→ **Directions**:
In the records below, find the line that contains "Click the Photoshop home logo icon" and the line that contains "The image size is (664, 437).", then retype exactly those two lines and every line between them.

→ **Material provided**:
::::
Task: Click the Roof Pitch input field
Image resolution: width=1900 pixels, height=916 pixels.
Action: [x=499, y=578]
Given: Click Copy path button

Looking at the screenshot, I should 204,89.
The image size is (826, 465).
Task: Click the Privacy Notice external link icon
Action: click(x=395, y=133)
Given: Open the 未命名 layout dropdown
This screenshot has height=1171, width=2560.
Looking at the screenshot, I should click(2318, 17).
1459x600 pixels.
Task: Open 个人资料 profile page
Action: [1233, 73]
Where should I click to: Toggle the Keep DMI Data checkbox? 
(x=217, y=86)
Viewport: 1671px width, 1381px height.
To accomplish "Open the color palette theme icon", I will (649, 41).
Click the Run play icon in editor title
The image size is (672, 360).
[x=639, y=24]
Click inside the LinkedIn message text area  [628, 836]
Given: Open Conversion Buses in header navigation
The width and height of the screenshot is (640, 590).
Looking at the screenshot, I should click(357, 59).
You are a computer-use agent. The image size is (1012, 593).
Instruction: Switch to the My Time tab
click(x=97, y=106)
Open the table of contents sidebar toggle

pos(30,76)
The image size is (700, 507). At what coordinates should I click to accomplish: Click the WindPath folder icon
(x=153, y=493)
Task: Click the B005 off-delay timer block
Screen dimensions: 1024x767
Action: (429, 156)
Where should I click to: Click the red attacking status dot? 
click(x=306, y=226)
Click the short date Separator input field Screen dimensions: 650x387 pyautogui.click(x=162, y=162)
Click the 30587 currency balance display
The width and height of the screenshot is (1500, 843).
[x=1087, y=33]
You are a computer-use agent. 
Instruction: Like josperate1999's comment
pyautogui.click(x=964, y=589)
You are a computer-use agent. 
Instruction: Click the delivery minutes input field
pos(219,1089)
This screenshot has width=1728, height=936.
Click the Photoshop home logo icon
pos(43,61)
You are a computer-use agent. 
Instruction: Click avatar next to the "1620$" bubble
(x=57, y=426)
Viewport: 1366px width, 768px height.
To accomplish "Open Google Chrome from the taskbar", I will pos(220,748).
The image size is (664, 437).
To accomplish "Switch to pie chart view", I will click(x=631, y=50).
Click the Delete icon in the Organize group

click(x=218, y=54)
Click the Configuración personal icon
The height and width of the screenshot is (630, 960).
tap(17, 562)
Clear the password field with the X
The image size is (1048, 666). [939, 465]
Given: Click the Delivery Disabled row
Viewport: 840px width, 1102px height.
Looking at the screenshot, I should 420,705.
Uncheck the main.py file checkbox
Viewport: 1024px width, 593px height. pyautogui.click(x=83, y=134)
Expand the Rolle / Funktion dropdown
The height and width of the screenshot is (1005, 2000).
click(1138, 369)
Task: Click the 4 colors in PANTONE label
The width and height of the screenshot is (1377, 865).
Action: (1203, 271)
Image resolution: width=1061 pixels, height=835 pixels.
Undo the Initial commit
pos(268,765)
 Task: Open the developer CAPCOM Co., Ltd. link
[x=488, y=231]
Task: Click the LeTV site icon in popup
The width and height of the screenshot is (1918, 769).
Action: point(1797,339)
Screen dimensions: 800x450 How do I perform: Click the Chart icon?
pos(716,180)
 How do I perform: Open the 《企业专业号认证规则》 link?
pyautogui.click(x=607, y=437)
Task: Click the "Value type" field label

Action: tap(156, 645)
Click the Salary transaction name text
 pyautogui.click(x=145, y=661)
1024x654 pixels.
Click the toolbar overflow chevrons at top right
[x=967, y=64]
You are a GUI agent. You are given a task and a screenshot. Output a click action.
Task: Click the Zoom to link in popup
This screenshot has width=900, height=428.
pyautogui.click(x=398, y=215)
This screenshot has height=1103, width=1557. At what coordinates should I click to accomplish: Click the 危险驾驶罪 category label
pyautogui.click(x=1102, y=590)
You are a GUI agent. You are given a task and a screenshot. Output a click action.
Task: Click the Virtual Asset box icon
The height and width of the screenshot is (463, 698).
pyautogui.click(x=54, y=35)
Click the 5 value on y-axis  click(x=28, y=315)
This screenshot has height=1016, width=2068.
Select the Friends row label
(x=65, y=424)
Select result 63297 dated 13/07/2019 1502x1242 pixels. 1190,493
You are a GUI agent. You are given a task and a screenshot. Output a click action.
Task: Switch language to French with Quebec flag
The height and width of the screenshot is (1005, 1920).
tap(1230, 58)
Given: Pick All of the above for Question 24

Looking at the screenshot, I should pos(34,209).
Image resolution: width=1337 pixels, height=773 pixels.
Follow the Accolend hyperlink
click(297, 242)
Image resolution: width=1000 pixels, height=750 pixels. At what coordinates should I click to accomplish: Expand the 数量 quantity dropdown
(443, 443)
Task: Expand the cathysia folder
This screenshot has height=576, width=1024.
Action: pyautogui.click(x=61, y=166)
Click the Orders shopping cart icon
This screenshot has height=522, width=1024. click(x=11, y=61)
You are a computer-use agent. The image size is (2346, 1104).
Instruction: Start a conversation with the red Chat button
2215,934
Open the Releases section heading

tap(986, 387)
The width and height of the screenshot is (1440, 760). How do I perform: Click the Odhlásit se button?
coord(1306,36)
::::
→ **Expected answer**:
Click the Photoshop home logo icon
pos(43,61)
You are a computer-use agent. 
Instruction: Click avatar next to the "1620$" bubble
(x=57, y=426)
Viewport: 1366px width, 768px height.
To accomplish "Open Google Chrome from the taskbar", I will pos(220,748).
The image size is (664, 437).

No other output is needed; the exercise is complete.